Melihat tubuh telanjangnya semakin membuatku bergairah. Segera saja kulepaskan kimonoku dan menyusulnya.
Pram lantas mengarahkan tubuhku agar naik keatasnya. Ia meminta posisi 69, agar kami bisa saling mengerjai kemaluan masing-masing.
Ganasnya permainanku mampu diimbanginya. Kurasakan ia pun dengan lahap menyantap kemaluanku. Jarinya pun ikut terlibat bermain, keluar dan masuk dicelah sempit bagian bawahku.
Licin, basah dan penuh cairan yang terus mengalir keluar akhirnya membasahi tempat tidurku. Keadaan yang sama pun terjadi pada kemaluan Pram. Air liurku membasahi sekitar batang pentungannya, hingga menetes jauh kebawah, ke ranjangku. Aku tak perduli, aku ingin nafsuku terpuaskan.
Melalui jendela kamarku, kulihat langit telah terang. Pagi telah datang dan sebentar lagi mentari akan menampakkan wujudnya. Permainan ini harus segera tuntas agar aku tak terlambat masuk kerja.
Kusudahi permainanku dipentungan Pram, dan perlahan turun dari atas tubuhnya. Namun tampaknya Pram masih ingin menikmati bagian bawahku, sehinga wajahnya terus mengikuti, menempel erat dikemaluanku saat aku aku beranjak turun.
Ia menatapku heran, namun aku segera naik kembali ketasnya.
"Ibu yakin?" tanyanya saat satu tanganku terulur kebawah, ke pentungannya dan memposisikannya tepat didepan liang bagian bawahku.
Aku hanya menagngguk, sambil memberikan senyum padanya. Aku merasa sudah siap untuk melanjutkan permainan kami. Dan aku sangat menginginkannya.
Dengan mata terpejam, perlahan kuturunkan pinggulku dan pentungan Pram pun perlahan mulai memasuki bagian bawahku, seiring pinggulku yang terus menekan kebawah.
Aku menikmati setiap gesekan yang terjadi selama pentungan itu memasuki tubuhku. Benar-benar nikmat yang luar biasa!
Beberapa detik kemudian, pentungan itu telah tenggelam sempurna kedalam bagian bawahku. Aku berdiam diri sejenak, membiarkan otot-otot disekitar selangkanganku menyesuaikan diri dengan kehadiran pentungan Pram disana. Apalagi, ukurannya yang terbilang istimewa, lebih besar dan sedikit lebih panjang dari pentungan suamiku.

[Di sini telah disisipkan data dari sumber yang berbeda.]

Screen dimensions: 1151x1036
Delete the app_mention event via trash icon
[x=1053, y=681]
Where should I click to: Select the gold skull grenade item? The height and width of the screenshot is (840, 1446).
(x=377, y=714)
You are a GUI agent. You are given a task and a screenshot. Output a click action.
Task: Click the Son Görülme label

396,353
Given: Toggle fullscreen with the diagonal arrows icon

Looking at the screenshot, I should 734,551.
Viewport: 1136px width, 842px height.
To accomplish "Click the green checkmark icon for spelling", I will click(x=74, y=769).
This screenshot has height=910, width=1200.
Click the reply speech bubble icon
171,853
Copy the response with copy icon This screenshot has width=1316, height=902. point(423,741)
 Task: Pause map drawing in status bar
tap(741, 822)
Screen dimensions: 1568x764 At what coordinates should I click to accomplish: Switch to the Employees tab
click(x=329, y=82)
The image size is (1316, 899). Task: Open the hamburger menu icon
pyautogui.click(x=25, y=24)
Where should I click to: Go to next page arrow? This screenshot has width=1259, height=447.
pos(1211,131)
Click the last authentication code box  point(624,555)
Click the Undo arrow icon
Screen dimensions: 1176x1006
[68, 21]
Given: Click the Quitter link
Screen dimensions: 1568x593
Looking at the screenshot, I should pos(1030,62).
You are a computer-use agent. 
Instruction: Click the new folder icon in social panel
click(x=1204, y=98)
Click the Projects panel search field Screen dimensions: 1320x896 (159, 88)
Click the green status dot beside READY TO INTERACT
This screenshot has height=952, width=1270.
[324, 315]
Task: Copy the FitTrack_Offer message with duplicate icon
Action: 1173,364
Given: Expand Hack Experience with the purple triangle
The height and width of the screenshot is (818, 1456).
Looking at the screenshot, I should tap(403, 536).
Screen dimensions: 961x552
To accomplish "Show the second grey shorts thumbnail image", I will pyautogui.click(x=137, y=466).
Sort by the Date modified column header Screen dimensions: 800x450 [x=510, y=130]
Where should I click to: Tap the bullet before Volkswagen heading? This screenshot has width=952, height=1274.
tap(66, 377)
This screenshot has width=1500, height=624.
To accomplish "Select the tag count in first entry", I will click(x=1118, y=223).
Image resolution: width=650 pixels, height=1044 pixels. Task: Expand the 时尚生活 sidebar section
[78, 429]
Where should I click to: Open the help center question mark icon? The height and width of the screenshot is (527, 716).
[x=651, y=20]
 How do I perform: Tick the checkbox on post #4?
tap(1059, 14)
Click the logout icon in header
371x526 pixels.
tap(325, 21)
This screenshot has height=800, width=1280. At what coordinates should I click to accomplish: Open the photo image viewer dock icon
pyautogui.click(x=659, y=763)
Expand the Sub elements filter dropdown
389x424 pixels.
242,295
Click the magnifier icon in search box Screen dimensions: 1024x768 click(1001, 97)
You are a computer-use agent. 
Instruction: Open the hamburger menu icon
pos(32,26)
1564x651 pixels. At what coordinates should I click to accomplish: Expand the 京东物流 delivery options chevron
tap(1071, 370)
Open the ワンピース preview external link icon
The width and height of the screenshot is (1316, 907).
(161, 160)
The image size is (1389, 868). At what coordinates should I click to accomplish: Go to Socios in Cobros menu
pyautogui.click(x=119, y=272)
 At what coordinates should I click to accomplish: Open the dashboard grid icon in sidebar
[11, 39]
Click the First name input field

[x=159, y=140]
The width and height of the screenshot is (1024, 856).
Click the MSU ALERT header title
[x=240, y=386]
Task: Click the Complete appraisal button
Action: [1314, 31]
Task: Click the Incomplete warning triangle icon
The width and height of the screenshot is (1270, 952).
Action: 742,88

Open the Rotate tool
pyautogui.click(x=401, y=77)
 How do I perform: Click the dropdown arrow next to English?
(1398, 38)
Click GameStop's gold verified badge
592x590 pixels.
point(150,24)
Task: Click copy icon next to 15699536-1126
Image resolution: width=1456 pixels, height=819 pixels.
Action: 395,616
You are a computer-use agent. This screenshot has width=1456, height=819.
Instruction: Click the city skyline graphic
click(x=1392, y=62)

Saat kubuka mata, kulihat Pram masih memejamkan matanya. Dengan lembut kulumat bibirnya.
Setelah beberpa saat, aku mulai menggerakkan pinggulku. Benar saja, sesuai dengan bayanganku, kenikmatan yang kurasakan jauh lebih dahsyat karena seluruh rongga bagian bawahku dipenuhi oleh pentungannya. Ukurannya yang panjang pun semakin menambah kenikmatan karena terasa sampai menyentuh bagian terdalam kemaluanku.
Aku mendesah pelan dan terus menggoyang pinggulku, sementara Pram mulai aktif menggerayangi dadaku.
Sesekali kami berciuman, saling mengigit lembut bibir sementara jemarinya beraksi memilin putingku.
Karena dilanda birahi tinggi, pinggulku mulai bergerak liar, maju dan mundur, naik dan turun, semua dalam irama yang tak teratur. Gesekan antara pentungan dan celah bagian bawahku menghasilkan sensasi luar biasa besar.
Tak sampai beberapa menit, kemaluanku semakin basah dan licin. Tentu saja hal ini semakin mempermudah gerakan pentungannya didalam bagian bawahku.
Hanya beberapa saat kemudian, kurasakan otot-otot disekitar bagian bawahku berkedut, berkontraksi hebat. Sebentar lagi aku akan mencapai klimaksku!
Gerakan pinggulku semakin cepat dan liar. Kakiku bak pegas yang bergerak sempurna, menahan beban bobot tubuhku saat pinggulku bergerak naik dan turun dalam tempo cepat. Suara benturan antara pahanya dan pinggulku benar-benar erotis, bahkan kaki ranjangku berdecit akibat panasnya permainan kami.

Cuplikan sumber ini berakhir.